Holding the Power button to force a full shutdown works on many kinds of Macs and PCs. Use this technique only in an emergency.

In normal use on a notebook, pressing the power button without holding it down is the same as choosing Shut Down from the Apple menu; you see the same dialog box. On a desktop, the shortcut is Control+Eject.

Failing to wake up from sleep mode. If a Mac doesn’t wake from sleep when it should, or pressing the Power button doesn’t start up a Mac that appears turned off, the computer may be in a state where the screen is blank but it’s still running. This sometimes happens when something’s gone wrong while a Mac was in or waking from sleep mode.

First press Caps Lock to see if it lights up. If it does, the machine is still on. In that case, press the Increase Screen Brightness button to make sure it’s not because the screen backlight is off. If none of that brings the screen to life but you know the machine’s getting power, your machine is in a sort of coma. You might as well do an emergency shutdown at this point.

Safari: Open link as a tab in another Safari window

The shortcuts for opening a link in another tab in Safari are fairly well known. But you can also view a link in a tab in another browser window. First, arrange both browser windows so that you can see the tab area in the second window. Then, simply drag and drop the link into the tab area in the other window. You can also replace the contents of a tab by dragging a link onto the tab.

Deep-calibrate your PowerBook lithium-ion battery

Lithium-ion (li-ion) batteries work best when you partially empty them and then top them off. They don’t like to be emptied every time you use them. There is one exception: You should run your battery all the way down to empty about once a month. This ensures that the circuit that measures the battery capacity has an accurate idea of what “full” and “empty” are for your particular battery, since charge capacity decreases over time.

The standard advice for taking care of lithium-ion batteries comes from Apple and batteryuniversity.com.

When doing this kind of maintenance, most Apple laptop users simply use their laptop until Mac OS X automatically puts the computer into sleep mode. I’ve found that this doesn’t always leave the battery meter with an accurate reading of the battery capacity. However, I have found a way to empty and calibrate the battery more effectively.

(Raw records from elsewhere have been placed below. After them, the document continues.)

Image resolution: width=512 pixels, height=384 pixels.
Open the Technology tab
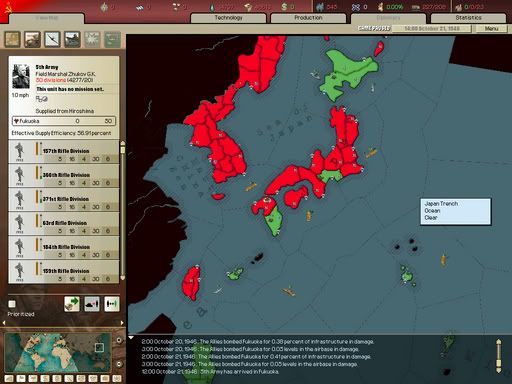pyautogui.click(x=228, y=18)
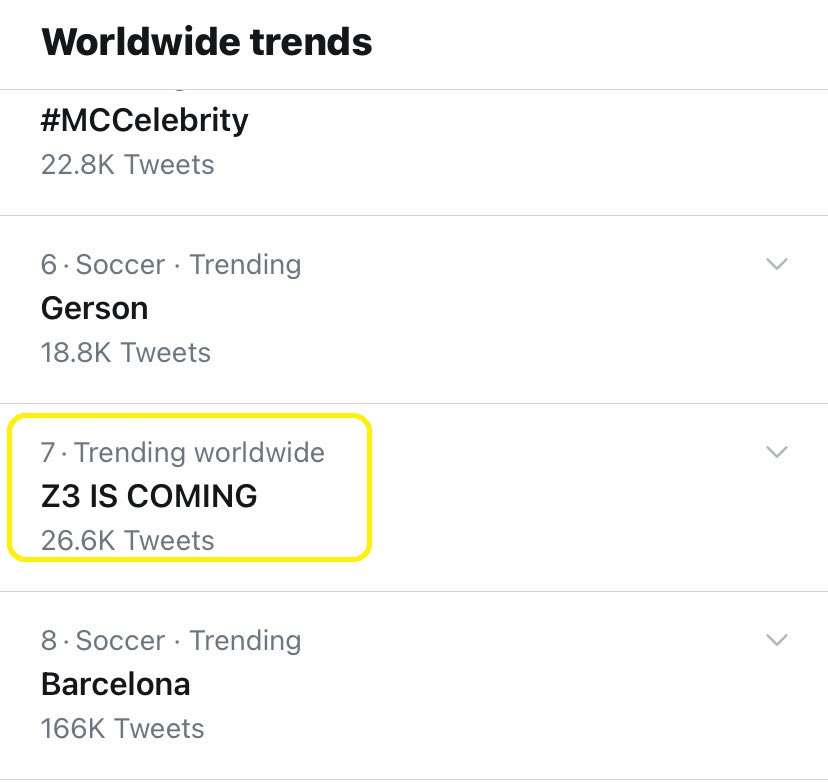Click the Trending word in Gerson's row
Viewport: 828px width, 782px height.
coord(245,265)
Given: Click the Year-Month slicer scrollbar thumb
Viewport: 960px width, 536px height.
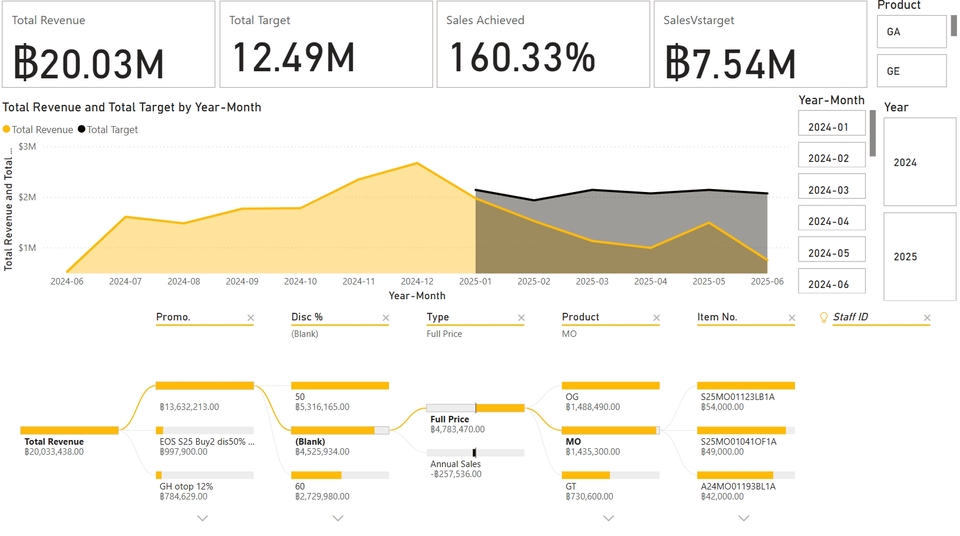Looking at the screenshot, I should [x=873, y=133].
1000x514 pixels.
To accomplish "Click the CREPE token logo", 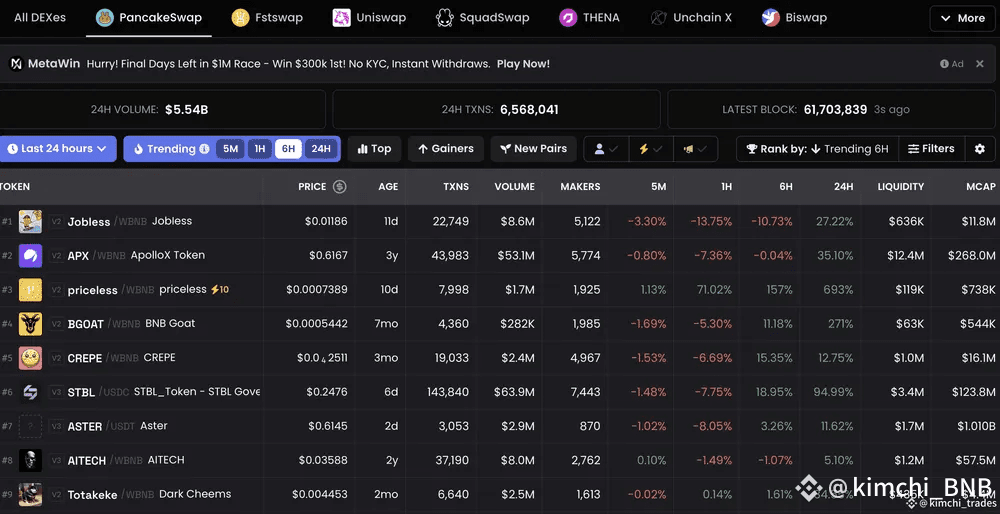I will pyautogui.click(x=30, y=358).
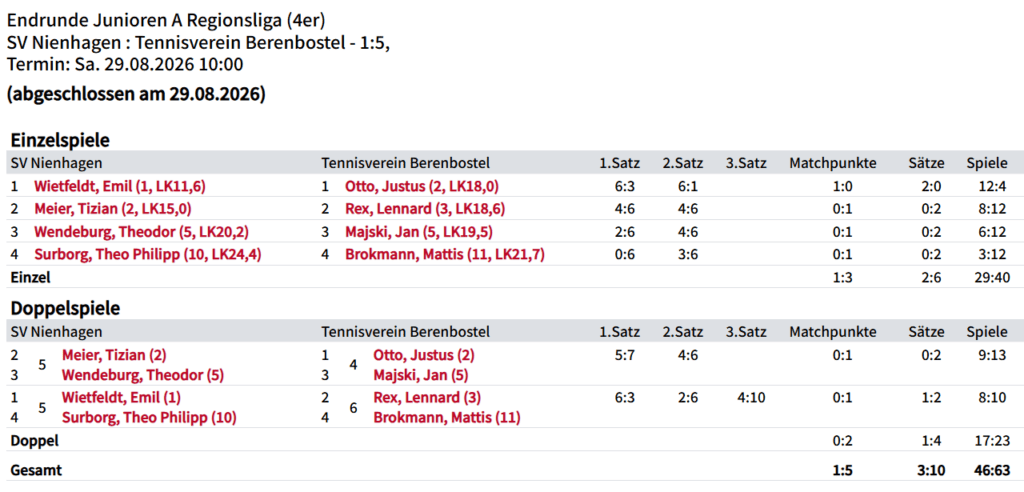Click Wendeburg, Theodor (5, LK20,2) link
This screenshot has height=492, width=1024.
coord(142,232)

I’ve noticed that my PowerBooks, when on battery power, run much longer when the iTunes visualizer is running full screen. When iTunes is in that mode, Mac OS X somehow seems to let iTunes bypass the usual automatic battery cutoff level, and forces sleep much later. To try this battery calibration method:

1. When you see a low-battery warning or when the battery level drops to around 5 minutes remaining, start iTunes.
2. Start playing your music library. It should be a long playlist (like the entire library) so that the playing time is definitely longer than the battery’s remaining time.
3. Make sure the Full Screen command is enabled under the Visualizer menu.
4. Choose Visualizer > Turn Visualizer On.
5. Wait.

You’ll probably find that iTunes keeps playing many minutes longer than the remaining time indicated by the battery meter. Eventually, Mac OS X will sleep the laptop. As a result of the longer runtime, the battery meter should indicate a longer life than it would have if you hadn’t extended the runtime with iTunes. Using CoconutBattery, I’ve confirmed that the number of milliAmp hours assumed by the Power Manager is higher after this procedure.

I don’t know why Apple keeps two different cutoff levels for sleep when on battery. It’s a mystery.